_Record archiviati_:
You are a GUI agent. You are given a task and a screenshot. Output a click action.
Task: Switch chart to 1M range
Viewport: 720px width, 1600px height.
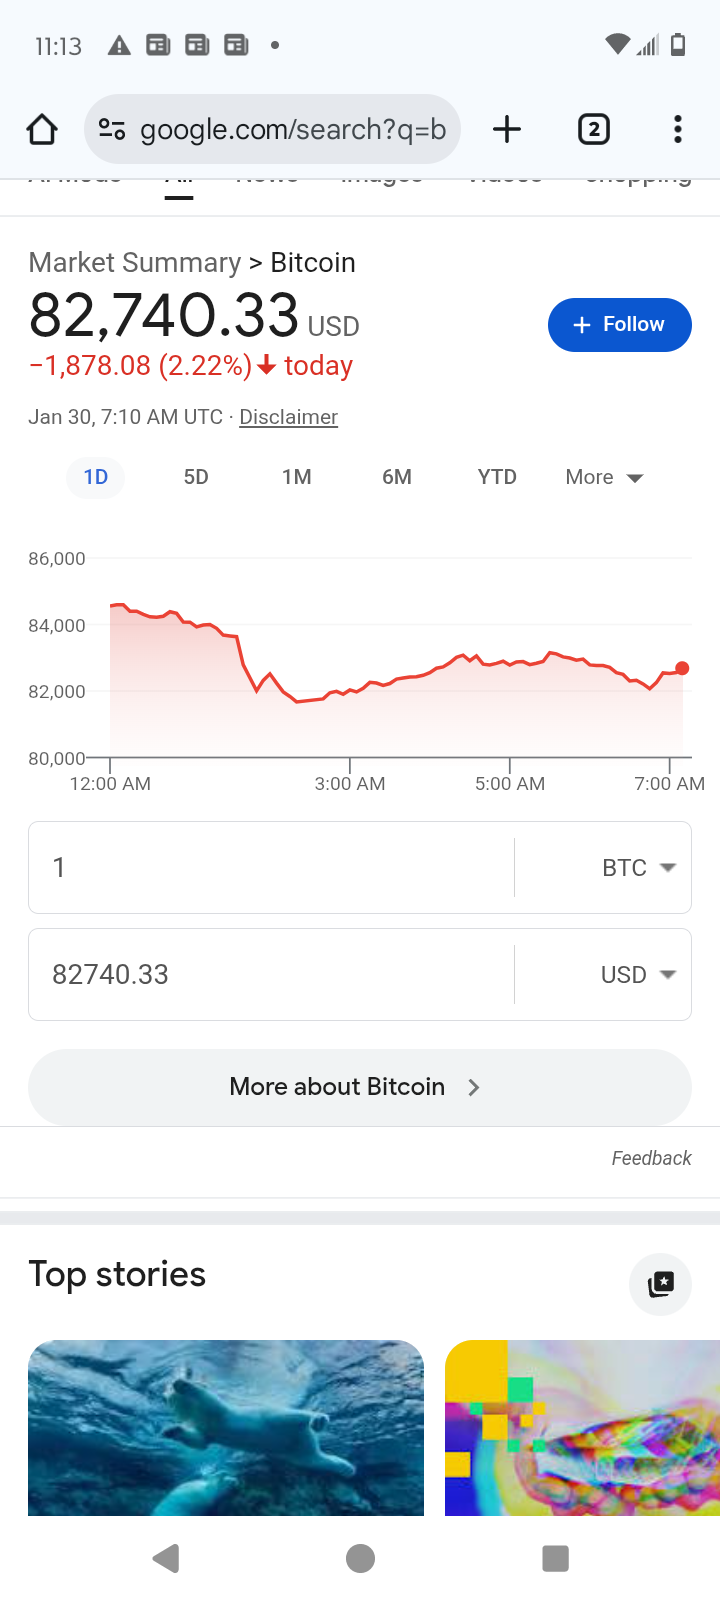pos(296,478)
==
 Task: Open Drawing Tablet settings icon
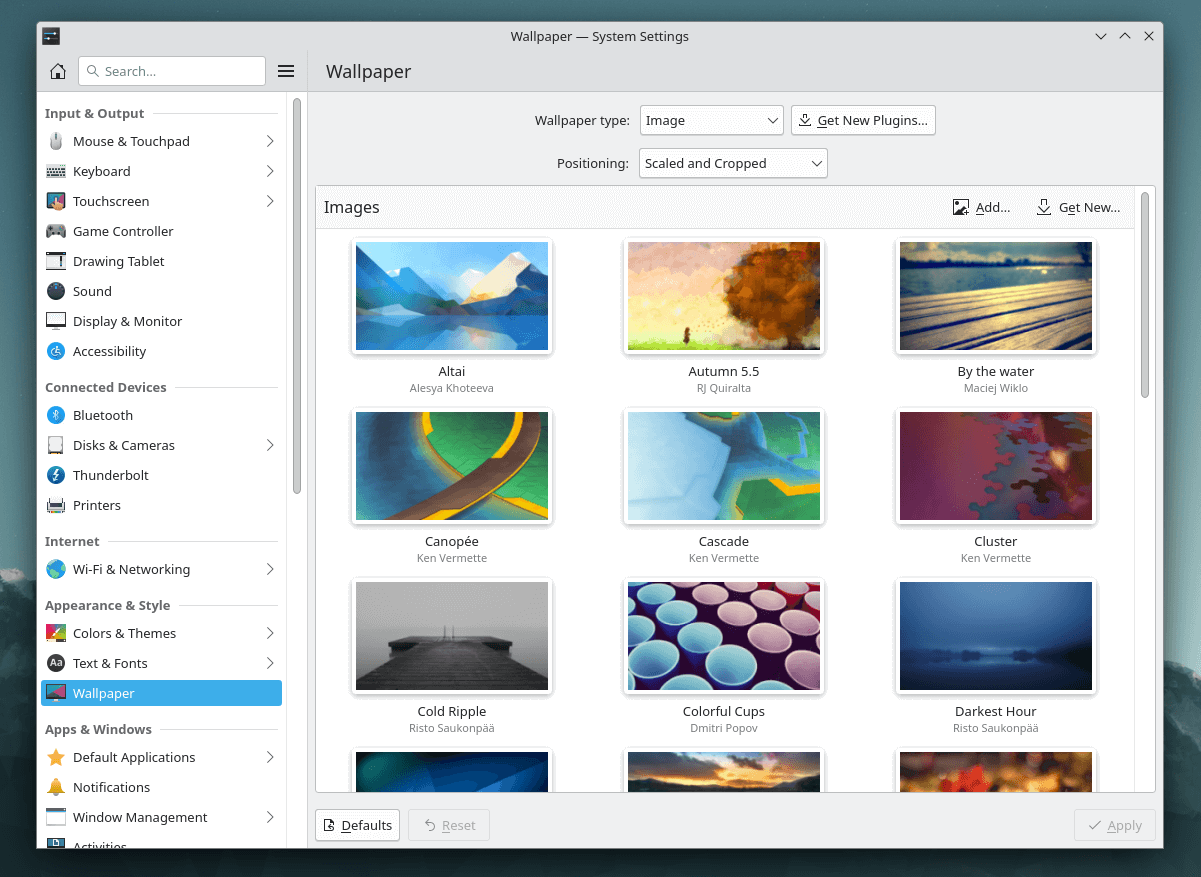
...
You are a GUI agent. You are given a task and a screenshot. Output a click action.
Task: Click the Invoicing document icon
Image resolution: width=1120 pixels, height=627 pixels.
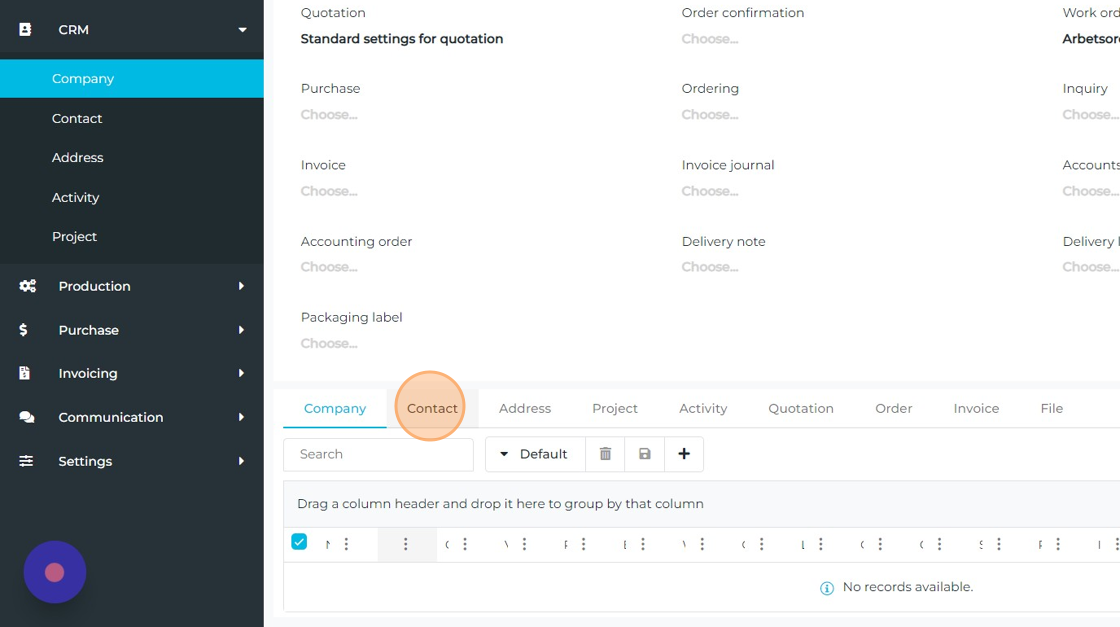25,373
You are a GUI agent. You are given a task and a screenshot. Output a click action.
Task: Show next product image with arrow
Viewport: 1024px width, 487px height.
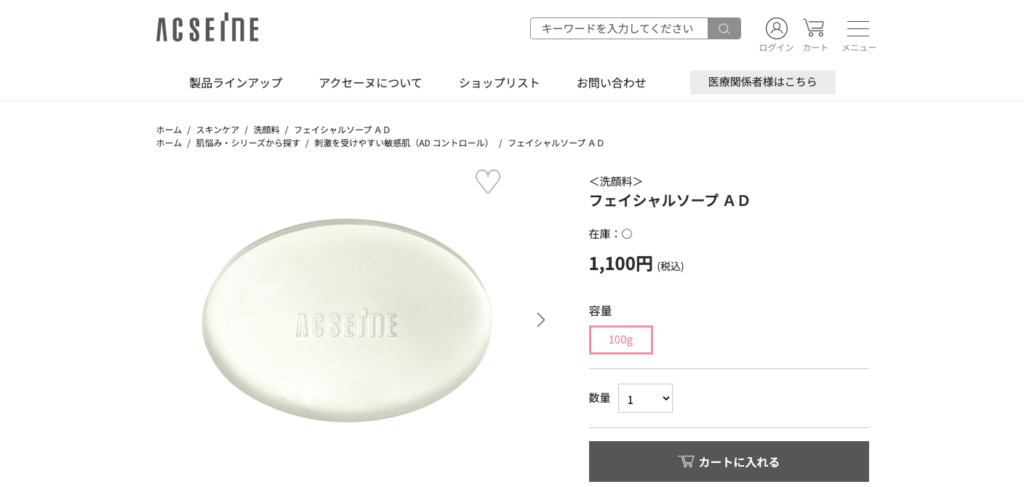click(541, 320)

_Consegna_:
Mostra ogni riga dei record qui sopra in cui compare la stringa "width".

_Risultato atteso_:
Viewport: 720px width, 1600px height.
Image resolution: width=1120 pixels, height=627 pixels.
Viewport: 1024px width, 487px height.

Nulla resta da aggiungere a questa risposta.